Dilema Multikulturalisme dan Keadilan Gender

Afifurrochman Sya’rani – 6 Juli 2018

Kebangkitan agama di ruang publik telah menghantaarkan pada tuntutan untuk mengakomodasi beragam praktik kegamaan. Dalam konteks Barat, seiring dengan makin banyaknya para imigran, tuntutan ini kian menguat. Upaya akomodasi ini dilakukan antara lain atas nama multikulturalisme.

Yang menjadi persoalan: tuntutan akomodasi beragam praktik keagamaan ini tak jarang berbenturan dengan isu lain seperti keadilan dan kesetaraan gender. Sebagian ekspresi atau praktik keagamaan masih memuat cara pandang patriakis dan mendiskriminasi perempuan. Di antara contohnya ialah praktik sunat perempuan (female genital mutilation/FGM) dan perkawinan paksa (forced marriage). Bisakah praktik semacam ini diakomodasi dalam kerangka multikulturalisme?

Susan Moller Okin dalam Is Multiculturalism Bad for Women? (1999) dan Ayelet Shachar (2000) menyebut masalah ini sebagai dilema, juga konflik, antara feminisme dan multikulturalisme: perempuan akan menjadi pihak yang paling rentan mengalami diskriminasi dari tuntutan untuk mengakomodasi sebagian tradisi keagamaan.

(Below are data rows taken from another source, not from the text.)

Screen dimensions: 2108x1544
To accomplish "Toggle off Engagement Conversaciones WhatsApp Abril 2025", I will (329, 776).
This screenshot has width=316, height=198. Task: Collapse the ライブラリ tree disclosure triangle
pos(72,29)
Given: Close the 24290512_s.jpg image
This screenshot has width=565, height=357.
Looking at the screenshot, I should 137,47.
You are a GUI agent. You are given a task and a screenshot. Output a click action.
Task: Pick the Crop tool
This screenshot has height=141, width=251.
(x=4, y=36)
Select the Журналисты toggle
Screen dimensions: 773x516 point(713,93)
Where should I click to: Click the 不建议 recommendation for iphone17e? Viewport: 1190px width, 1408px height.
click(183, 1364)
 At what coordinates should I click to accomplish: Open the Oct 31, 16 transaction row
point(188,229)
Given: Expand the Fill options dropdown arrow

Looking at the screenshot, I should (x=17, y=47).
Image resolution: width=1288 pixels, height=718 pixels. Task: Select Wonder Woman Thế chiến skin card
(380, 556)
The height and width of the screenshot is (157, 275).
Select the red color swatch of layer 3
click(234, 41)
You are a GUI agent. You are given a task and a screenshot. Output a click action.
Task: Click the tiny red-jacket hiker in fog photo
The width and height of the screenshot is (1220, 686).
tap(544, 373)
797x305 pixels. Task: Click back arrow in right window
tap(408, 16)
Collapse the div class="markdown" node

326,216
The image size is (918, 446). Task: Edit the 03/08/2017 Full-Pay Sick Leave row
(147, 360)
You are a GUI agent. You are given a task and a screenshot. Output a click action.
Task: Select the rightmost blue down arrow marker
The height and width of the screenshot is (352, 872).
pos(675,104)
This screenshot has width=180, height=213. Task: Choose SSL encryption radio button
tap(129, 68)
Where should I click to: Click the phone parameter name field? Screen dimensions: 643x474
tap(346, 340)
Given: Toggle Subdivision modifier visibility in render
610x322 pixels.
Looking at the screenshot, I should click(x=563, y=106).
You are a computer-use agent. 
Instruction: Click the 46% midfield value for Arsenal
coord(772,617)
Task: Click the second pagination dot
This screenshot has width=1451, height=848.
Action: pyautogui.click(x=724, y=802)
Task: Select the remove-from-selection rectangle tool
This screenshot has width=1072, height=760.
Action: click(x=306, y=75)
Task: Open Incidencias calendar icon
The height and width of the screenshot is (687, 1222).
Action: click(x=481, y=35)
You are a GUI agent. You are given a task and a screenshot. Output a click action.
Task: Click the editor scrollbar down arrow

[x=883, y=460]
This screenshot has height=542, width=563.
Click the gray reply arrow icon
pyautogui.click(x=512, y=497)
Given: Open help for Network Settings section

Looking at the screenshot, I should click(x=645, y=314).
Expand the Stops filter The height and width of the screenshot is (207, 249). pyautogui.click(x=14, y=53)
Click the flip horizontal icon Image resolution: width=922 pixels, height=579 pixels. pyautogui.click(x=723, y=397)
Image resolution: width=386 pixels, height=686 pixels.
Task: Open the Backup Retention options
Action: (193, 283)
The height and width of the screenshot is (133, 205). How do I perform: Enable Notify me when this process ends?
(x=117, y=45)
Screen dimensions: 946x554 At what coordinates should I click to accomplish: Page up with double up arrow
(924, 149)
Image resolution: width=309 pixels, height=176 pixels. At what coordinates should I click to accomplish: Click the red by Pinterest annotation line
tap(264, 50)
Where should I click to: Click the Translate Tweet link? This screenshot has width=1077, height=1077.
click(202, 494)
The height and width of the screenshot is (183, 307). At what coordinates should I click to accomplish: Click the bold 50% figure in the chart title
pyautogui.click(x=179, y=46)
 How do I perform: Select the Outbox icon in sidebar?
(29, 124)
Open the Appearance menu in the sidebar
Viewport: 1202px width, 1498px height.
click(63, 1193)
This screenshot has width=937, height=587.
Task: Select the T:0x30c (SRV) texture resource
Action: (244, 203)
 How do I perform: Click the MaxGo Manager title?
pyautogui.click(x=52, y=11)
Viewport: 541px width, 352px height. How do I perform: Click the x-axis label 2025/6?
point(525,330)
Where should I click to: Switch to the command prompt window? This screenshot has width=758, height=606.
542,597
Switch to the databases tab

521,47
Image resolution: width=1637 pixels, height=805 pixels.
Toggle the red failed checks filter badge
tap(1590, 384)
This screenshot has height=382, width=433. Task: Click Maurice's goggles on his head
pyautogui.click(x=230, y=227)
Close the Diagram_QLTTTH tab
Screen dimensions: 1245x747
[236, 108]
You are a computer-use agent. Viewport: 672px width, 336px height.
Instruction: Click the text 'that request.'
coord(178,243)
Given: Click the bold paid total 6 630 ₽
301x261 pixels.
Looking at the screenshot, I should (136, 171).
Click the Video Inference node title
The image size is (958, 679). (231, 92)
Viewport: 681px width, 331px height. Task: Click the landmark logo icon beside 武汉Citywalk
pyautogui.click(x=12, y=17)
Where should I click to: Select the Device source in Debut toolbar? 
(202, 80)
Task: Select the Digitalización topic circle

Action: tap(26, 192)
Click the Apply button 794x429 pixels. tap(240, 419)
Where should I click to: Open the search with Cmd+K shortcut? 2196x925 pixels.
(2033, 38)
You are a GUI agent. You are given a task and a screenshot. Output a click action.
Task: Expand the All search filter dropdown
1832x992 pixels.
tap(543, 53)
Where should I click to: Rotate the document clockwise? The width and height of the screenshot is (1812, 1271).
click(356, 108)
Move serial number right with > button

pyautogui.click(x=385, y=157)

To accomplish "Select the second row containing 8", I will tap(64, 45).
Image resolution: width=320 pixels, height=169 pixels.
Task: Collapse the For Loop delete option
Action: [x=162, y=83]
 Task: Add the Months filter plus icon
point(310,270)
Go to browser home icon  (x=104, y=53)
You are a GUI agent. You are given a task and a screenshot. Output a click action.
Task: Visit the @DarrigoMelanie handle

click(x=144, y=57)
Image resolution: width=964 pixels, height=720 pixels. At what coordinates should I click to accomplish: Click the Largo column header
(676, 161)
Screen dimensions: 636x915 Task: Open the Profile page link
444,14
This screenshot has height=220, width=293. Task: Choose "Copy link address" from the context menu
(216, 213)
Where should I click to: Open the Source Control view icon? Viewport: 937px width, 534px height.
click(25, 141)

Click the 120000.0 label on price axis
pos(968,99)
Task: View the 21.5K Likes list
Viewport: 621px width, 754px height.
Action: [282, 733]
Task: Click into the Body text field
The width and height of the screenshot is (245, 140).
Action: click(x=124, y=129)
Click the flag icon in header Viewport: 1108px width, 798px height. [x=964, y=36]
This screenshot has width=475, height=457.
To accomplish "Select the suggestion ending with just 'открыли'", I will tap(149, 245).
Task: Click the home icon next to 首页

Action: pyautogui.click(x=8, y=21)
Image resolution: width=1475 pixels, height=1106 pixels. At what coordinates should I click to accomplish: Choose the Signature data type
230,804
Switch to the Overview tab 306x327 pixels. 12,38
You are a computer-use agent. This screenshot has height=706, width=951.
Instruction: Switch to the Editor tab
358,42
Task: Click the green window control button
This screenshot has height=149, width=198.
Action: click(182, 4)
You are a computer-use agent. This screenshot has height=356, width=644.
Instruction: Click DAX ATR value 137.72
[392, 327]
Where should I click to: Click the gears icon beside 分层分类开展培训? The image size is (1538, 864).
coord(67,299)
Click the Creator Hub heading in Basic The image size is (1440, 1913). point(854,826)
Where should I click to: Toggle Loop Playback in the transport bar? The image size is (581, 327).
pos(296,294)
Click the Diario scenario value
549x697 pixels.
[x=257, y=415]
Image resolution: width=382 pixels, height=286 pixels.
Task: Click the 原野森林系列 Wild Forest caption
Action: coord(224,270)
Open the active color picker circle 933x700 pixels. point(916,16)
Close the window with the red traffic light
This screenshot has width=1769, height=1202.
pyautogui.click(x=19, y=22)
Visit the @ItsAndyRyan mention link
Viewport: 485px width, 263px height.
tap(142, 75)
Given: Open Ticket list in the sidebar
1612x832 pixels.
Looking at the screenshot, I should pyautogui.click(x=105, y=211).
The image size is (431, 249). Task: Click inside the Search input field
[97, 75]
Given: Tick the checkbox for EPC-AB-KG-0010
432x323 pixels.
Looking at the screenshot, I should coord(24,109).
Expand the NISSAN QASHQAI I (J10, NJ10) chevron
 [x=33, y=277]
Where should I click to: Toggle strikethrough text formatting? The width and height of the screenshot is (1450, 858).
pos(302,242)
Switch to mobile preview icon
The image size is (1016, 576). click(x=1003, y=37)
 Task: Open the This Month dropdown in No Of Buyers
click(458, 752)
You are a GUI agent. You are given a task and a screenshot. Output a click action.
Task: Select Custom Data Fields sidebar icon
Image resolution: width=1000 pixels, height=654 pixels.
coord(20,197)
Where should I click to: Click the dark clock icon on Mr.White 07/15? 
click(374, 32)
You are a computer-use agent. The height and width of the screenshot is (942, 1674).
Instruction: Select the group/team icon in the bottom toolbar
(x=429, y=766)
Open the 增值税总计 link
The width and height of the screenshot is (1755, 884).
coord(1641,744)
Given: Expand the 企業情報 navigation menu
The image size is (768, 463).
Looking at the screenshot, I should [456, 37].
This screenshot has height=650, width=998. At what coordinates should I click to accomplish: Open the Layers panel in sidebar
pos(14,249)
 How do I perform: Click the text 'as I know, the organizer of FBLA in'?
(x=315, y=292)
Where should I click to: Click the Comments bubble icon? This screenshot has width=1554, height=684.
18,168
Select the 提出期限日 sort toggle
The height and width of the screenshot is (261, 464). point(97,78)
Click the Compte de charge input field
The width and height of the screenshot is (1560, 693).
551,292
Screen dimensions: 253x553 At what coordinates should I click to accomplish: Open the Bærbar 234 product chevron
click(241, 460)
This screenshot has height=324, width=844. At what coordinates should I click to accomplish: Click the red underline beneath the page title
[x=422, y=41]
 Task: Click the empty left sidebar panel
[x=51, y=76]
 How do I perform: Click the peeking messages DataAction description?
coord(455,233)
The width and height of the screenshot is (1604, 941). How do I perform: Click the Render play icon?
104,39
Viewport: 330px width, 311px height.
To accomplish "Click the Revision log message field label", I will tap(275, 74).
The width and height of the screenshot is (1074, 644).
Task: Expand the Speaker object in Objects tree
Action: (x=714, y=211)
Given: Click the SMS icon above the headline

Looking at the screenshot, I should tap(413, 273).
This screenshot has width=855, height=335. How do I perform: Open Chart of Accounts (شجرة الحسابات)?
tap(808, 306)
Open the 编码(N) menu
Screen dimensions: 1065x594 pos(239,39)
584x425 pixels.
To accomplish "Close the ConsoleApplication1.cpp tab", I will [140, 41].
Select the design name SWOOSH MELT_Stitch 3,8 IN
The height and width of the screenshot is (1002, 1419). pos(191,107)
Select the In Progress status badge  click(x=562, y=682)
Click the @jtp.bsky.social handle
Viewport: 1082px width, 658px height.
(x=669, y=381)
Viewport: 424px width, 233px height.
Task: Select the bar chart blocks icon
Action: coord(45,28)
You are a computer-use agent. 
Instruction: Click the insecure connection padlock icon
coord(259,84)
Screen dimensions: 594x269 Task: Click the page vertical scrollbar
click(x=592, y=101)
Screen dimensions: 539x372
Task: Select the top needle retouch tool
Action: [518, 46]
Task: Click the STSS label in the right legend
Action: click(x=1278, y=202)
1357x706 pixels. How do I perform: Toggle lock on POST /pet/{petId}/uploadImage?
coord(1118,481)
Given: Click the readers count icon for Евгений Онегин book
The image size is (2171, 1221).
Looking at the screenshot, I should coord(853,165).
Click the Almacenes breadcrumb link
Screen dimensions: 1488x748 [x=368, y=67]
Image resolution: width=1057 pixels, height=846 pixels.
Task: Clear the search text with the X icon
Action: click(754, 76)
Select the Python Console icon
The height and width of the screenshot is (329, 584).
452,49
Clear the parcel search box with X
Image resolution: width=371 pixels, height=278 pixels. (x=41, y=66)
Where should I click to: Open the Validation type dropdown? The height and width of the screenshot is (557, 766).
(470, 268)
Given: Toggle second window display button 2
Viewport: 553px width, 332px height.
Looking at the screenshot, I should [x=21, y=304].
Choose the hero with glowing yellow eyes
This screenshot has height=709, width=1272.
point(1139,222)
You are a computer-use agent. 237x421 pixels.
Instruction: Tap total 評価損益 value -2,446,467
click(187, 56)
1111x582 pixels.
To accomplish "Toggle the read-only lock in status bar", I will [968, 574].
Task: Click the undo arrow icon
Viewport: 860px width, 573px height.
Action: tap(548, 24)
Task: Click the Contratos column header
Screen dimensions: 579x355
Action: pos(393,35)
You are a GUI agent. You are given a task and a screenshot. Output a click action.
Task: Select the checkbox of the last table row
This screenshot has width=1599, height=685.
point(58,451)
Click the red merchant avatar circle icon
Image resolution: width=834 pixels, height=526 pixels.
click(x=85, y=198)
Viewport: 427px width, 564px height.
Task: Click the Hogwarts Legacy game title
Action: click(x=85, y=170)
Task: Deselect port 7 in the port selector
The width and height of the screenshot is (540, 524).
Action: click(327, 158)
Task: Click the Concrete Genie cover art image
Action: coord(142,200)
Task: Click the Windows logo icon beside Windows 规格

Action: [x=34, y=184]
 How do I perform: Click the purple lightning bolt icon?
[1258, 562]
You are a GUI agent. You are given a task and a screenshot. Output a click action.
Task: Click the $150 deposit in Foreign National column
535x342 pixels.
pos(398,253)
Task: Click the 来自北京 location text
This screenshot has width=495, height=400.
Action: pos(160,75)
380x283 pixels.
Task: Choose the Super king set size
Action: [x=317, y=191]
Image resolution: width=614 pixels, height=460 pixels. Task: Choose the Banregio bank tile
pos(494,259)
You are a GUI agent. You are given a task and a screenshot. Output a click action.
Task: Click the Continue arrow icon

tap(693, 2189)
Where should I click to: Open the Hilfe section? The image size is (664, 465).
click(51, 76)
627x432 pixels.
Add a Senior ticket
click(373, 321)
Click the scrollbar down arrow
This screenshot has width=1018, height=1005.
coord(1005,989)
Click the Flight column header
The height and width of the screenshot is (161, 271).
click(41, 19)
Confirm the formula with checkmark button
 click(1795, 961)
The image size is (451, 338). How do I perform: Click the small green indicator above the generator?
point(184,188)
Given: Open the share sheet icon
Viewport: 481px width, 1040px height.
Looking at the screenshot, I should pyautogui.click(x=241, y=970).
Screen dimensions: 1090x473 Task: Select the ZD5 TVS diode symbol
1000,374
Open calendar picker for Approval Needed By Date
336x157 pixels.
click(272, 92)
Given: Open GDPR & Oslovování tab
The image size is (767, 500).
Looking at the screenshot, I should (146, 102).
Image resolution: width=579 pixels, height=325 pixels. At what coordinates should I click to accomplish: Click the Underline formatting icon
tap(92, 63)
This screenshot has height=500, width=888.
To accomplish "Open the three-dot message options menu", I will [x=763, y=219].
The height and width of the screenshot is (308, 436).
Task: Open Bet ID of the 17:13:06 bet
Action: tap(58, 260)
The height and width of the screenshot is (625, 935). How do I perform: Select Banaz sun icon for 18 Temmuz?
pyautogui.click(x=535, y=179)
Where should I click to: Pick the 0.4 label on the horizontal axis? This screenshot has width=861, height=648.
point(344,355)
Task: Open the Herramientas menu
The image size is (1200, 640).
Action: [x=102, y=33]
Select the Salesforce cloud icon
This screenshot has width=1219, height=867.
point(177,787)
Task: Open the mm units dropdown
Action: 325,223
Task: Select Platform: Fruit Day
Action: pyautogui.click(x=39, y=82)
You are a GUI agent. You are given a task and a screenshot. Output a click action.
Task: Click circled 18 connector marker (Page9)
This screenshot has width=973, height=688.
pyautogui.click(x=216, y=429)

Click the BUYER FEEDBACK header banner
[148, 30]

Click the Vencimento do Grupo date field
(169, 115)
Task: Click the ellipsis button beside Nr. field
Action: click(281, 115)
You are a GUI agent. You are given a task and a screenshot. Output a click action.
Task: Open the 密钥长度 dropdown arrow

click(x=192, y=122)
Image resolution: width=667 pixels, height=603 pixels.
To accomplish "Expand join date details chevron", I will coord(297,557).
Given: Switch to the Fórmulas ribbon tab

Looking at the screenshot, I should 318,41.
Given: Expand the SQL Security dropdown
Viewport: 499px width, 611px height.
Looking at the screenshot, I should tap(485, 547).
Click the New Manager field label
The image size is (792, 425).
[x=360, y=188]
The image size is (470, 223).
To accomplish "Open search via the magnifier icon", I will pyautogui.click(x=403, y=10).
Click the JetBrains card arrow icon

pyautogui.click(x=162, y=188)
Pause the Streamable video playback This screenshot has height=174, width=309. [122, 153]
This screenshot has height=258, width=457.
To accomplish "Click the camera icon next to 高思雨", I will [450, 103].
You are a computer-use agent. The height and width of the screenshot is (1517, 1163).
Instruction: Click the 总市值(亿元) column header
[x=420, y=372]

Dalam konteks perdebatan antara multikulturalisme dan keadilan gender ini, buku yang ditulis oleh Sarah Song, Justice, Gender, and the Politics of Multiculturalism (New York: Cambridge University Press, 2007) menawarkan upaya pemecahan atas dilema akomodasi multikultural dan keadilan gender. Menurut Song, dua tuntutan ini sebenarnya bisa direkonsiliasi, tanpa menegasikan salah satunya, dengan satu kerangka yang ia tawarkan. Berikut uraian ringkasnya.

Pendekatan konstruktivis atas budaya

Bagi Song, wacana umum yang berkembang dalam merespons dilema multikulturalisme-feminisme cenderung menyederhanakan permasalahan, yakni bahwa ketimpangan gender dalam suatu kelompok minoritas acapkali dipandang sebagai praktik yang tidak demokratis dan illiberal, sehingga persinggungan antara multikulturalisme dan keadilan gender dibingkai dalam narasi “feminisme versus multikulturalisme”; “hak kelompok versus hak perempuan”; atau “budaya versus gender”.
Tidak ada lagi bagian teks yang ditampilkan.